The currently proposed definition of competition based only on shared use of limiting resources means that a pair of species can be competitors while having mutually positive effects on each other's abundance (measured using neutral parameter perturbations of small magnitude). Matsuda et al. (1993) discussed a model of two predators sharing a single prey, in which the prey species exhibits adaptive defence with the property that defending against one predator species makes the prey more vulnerable to the other predator.

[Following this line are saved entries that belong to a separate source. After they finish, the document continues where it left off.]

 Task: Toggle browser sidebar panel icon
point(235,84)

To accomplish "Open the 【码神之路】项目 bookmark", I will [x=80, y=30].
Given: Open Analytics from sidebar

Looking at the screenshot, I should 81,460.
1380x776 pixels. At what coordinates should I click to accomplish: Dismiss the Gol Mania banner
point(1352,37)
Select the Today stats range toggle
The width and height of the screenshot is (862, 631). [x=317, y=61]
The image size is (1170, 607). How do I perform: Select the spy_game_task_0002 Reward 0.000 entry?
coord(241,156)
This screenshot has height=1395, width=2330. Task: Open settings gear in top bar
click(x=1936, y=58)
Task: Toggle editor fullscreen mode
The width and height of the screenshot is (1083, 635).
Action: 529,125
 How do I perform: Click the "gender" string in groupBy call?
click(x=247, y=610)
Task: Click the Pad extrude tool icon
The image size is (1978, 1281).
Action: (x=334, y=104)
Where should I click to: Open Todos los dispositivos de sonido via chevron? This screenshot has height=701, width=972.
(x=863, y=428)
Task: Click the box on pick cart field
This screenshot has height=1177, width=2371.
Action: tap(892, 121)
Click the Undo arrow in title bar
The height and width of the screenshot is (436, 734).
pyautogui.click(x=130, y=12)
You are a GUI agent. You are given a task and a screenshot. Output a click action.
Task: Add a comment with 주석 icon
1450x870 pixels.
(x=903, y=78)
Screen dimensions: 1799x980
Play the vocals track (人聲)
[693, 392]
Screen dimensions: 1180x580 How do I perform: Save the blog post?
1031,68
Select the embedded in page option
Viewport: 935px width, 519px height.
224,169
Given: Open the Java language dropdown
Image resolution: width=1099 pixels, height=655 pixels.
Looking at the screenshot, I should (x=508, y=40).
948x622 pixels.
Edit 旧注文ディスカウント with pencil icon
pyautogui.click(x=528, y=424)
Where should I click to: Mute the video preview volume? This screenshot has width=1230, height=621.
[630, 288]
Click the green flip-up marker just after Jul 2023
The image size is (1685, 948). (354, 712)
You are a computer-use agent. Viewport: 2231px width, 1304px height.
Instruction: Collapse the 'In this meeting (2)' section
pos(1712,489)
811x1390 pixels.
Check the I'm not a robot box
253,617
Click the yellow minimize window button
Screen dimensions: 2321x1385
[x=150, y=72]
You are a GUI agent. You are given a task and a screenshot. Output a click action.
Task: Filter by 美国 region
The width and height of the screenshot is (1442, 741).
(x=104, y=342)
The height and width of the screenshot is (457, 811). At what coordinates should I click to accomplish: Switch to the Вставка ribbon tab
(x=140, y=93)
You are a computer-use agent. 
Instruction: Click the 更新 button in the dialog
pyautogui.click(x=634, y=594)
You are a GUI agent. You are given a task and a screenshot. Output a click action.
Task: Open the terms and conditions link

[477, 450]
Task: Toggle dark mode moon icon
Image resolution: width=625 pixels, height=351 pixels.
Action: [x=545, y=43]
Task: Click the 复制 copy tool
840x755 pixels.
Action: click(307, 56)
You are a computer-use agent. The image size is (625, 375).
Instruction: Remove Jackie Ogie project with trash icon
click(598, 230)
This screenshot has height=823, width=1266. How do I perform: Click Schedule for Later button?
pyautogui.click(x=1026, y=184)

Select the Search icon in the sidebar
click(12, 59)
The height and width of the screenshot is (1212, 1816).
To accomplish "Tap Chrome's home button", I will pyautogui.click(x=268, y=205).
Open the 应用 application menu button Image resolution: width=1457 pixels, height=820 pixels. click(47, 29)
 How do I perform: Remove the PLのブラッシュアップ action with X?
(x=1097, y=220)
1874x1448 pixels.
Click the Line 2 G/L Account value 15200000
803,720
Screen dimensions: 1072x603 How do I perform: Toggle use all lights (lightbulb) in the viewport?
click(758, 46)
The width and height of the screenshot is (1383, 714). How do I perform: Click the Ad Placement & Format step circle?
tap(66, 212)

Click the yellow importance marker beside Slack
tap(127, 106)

This always entails short-term positive effects of increased abundance of one predator on the per capita growth rate of the second. However, the long-term effect on the abundance of the second predator may be negative or positive, depending on the magnitude of the change in prey population and the effectiveness and exclusivity of the two defences (Matsuda et al. 1993). Even with mutually positive effects on ultimate population sizes, the definition of competition proposed above would include this as competition because it involves a shared resource. The fact that the outcome of‘mutualisms' may depend on other species or environmental conditions has long been acknowledged in the literature dealing with that interaction (Bronstein 1994). However, this conditionality is seldom mentioned in discussions of competition.The issue of sign-based vs mechanism-based classifications of interactions brings up the more general issue of how to quantify the ‘effect of one species on another'. This seemingly innocuous phrase actually has many potential interpretations, as should be clear from the above. What is changed in the effector species and what is measured in the affected species? Over what time frame is that quantity measured? Bender et al. (1984) raised these and other ambiguities in measuring interspecific effects, and they were explored by Yodzis (1988, 1989). This topic will be examined further in the following chapter. That chapter will also provide a more detailed introduction to the nature of consumer-resource interactions.